▶ [STATED EXERCISE] Copy the records word for word, from the line containing "This screenshot has height=573, width=884." through the line containing "tap(140, 139)".

---+---

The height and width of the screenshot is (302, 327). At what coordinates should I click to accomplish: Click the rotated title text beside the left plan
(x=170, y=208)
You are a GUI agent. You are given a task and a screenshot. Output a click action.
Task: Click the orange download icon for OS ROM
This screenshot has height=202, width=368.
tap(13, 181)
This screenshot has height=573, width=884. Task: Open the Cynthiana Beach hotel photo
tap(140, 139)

---+---

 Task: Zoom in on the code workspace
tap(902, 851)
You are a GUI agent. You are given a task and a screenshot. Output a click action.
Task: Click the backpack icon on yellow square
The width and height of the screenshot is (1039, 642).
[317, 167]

---+---

▶ [TASK RESPONSE]
This screenshot has height=573, width=884. Task: Open the Cynthiana Beach hotel photo
tap(140, 139)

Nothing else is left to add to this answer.